誰にも言えなくて、ママ友との集まりで「もしかして、私だけかも…」って思っちゃう。産後の尿もれって、本当にそうですよね。

「骨盤底筋を鍛えればいいよ」って言われて、YouTubeを真面目に検索した。骨盤底筋ってどこ?というところから勉強した。それでも、なかなか変わらない——。

大丈夫です。あなたの努力は、ちゃんと正しい方向です。ただ、「鍛え方の順番」と「鍛える前の準備」が、ほとんどの情報源で抜け落ちているだけなんです。

はじめまして、産後ケア専門サロン「Momの休日」代表の坂口聡です。柔道整復師として、名古屋市瑞穂区で毎年1,000回以上の産後施術を行っています。

今日は、私が日々の現場で痛感している「産後の尿もれが治らない、本当の理由」をお話しします。これを読み終わるころには、「そうだったのか…」と腑に落ちて、明日からのケアの方向性がクリアになっているはずです。

📖 この記事でわかること

  1. なぜ「骨盤底筋を鍛える」だけでは治らないのか
  2. 市販エクササイズに潜む3つの落とし穴
  3. 電気療法(EMS・楽トレ・干渉波)は本当に効くのか
  4. 本当の原因——骨盤底筋は「単独で働かない」
  5. リラキシンと骨盤の不安定性が支配する産後の体
  6. Momの休日メソッド「緩める→整える→支える」
  7. 専門家として、最後にお伝えしたいこと



1. なぜ「骨盤底筋を鍛える」だけでは治らないのか

「とりあえずケーゲル体操をやっておけば大丈夫」——SNSや育児雑誌でよく見るアドバイスです。でも、現場でたくさんのママを診てきた立場から言わせてください。

「骨盤底筋だけ鍛えれば治る」というのは、実は、半分しか正しくない情報なんです。

少しショックを受けたかもしれません。でも、これには明確な医学的根拠があります。

2023年に日本で実施された大規模調査(女性3,030人対象)では、興味深い結果が出ています。日本人女性の尿失禁有病率は25.5%。そのうち腹圧性尿失禁——いわゆる「咳・くしゃみ・笑った時に漏れる」タイプ——が57.4%を占めていました。

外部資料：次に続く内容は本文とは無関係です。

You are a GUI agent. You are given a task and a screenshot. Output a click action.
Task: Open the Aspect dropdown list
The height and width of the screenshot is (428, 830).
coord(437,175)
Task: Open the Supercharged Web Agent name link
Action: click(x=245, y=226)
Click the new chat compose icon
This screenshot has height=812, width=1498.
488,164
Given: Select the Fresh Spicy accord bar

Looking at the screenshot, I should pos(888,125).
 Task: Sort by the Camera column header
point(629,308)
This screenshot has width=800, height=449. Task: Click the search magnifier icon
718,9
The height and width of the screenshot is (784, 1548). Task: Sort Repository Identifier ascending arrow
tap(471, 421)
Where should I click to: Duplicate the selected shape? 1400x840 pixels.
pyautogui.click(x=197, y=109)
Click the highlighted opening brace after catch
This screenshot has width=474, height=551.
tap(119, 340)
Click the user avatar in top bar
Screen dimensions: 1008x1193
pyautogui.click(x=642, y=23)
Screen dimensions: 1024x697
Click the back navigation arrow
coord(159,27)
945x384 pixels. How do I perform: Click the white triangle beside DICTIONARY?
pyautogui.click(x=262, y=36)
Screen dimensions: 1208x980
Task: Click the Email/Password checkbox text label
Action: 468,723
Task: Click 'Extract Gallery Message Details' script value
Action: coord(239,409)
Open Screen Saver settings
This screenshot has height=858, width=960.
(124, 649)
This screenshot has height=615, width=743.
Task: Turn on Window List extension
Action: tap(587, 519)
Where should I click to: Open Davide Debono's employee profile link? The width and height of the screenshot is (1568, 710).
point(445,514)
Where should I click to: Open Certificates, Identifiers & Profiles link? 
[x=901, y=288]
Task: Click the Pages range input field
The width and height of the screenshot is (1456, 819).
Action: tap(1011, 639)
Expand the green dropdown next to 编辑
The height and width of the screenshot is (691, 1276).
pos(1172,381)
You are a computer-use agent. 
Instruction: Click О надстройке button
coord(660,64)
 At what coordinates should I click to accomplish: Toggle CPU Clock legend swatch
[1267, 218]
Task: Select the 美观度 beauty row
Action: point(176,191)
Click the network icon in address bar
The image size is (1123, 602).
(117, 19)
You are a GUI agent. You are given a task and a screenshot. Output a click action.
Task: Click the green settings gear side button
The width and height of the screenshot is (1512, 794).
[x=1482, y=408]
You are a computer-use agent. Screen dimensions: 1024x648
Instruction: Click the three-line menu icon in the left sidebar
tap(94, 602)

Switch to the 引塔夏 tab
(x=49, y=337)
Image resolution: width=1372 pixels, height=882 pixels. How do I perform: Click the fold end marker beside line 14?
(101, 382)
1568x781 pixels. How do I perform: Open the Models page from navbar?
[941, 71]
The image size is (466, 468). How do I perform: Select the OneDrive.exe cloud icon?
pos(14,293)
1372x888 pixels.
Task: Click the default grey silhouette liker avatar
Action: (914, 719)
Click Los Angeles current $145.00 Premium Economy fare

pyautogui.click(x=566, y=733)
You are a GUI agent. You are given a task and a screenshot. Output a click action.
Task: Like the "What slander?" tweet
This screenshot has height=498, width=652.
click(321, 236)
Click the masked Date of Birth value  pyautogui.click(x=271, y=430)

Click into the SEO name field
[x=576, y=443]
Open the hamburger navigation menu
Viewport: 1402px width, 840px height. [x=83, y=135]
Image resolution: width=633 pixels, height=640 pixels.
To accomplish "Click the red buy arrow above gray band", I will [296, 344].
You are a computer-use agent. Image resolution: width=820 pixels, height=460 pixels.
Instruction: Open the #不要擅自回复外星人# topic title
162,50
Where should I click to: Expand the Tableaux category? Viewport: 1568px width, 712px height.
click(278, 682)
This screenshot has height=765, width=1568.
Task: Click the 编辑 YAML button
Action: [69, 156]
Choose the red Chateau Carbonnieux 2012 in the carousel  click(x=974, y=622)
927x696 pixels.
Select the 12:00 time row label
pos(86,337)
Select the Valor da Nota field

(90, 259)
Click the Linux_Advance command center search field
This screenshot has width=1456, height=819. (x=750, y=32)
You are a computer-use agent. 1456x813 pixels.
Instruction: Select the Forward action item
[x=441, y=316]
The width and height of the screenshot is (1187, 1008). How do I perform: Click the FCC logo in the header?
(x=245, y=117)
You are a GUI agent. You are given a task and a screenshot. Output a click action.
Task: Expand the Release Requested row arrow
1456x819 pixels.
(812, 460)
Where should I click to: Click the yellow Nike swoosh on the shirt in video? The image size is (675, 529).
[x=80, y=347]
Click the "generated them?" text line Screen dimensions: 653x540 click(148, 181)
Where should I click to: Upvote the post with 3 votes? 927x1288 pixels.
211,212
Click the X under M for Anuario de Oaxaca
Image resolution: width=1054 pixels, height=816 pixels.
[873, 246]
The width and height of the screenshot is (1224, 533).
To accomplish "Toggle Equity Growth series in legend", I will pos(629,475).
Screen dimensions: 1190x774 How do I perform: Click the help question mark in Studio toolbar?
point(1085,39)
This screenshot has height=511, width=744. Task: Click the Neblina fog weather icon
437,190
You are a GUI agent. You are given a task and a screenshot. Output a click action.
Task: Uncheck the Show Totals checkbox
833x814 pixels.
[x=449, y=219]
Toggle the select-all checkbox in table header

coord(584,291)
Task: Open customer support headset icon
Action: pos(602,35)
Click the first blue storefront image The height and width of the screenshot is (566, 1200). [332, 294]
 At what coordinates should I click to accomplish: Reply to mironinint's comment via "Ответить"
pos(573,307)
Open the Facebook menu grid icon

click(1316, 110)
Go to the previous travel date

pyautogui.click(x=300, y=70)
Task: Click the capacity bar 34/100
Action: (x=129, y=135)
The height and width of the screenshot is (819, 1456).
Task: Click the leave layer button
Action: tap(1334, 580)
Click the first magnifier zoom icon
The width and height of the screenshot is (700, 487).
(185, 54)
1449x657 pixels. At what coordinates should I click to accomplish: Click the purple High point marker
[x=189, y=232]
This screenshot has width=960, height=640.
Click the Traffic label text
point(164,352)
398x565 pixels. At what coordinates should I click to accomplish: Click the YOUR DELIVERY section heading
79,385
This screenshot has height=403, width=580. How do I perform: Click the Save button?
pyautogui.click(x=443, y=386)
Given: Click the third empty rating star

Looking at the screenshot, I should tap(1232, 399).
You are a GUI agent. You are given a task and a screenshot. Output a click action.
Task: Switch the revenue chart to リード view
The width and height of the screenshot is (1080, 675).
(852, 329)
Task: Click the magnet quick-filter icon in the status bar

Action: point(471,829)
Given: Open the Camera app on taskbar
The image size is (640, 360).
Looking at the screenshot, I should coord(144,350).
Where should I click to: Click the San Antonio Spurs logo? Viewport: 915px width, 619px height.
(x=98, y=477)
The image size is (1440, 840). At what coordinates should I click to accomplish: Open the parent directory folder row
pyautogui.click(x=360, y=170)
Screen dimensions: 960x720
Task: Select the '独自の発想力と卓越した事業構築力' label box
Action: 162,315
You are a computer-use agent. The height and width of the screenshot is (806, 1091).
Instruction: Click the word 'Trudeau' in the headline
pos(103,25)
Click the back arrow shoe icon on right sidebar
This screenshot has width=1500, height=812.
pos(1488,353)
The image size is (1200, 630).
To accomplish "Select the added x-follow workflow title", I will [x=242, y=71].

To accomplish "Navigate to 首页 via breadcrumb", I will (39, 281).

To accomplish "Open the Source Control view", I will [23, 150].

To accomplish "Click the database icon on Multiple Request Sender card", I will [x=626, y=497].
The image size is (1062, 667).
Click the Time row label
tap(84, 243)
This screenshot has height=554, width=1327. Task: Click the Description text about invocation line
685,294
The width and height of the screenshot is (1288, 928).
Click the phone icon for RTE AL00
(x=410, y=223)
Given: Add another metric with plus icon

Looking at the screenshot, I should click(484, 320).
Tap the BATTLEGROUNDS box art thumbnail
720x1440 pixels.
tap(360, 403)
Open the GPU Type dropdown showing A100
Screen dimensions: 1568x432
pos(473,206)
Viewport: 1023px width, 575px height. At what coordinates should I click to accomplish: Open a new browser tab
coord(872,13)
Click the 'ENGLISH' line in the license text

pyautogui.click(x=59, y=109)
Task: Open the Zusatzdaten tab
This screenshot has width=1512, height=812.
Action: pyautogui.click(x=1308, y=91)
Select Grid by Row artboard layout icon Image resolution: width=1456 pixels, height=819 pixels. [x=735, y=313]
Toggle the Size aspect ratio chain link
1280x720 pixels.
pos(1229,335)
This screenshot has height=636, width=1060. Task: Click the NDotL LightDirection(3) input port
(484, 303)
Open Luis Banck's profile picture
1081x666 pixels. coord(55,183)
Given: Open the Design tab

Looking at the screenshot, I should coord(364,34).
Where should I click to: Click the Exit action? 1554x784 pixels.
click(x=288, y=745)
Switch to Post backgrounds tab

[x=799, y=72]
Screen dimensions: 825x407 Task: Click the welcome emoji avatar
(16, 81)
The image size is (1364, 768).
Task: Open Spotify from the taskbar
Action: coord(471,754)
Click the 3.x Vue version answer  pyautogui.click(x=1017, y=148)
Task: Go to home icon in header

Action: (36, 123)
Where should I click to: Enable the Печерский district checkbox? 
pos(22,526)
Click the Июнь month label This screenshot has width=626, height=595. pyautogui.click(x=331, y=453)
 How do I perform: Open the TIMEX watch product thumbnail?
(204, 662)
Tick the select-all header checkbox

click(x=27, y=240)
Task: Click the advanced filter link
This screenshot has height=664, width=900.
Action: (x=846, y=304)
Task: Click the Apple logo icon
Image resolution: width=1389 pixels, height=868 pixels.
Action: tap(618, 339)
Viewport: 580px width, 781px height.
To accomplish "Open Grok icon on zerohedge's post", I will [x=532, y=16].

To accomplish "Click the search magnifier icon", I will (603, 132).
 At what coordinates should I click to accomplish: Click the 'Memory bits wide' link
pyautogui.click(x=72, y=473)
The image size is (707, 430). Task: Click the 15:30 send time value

そして、もう一つ衝撃的なデータがあります。尿失禁を経験している女性のうち、骨盤底筋トレーニングを実際に行った経験がある人は、わずか5%未満だったのです。

📊 データの出典
Onishi A, et al. “Prevalence and sociodemographic correlates of urinary incontinence in Japanese women: A web-based cross-sectional study.” Women’s Health, 2023. (PMID: 37899609)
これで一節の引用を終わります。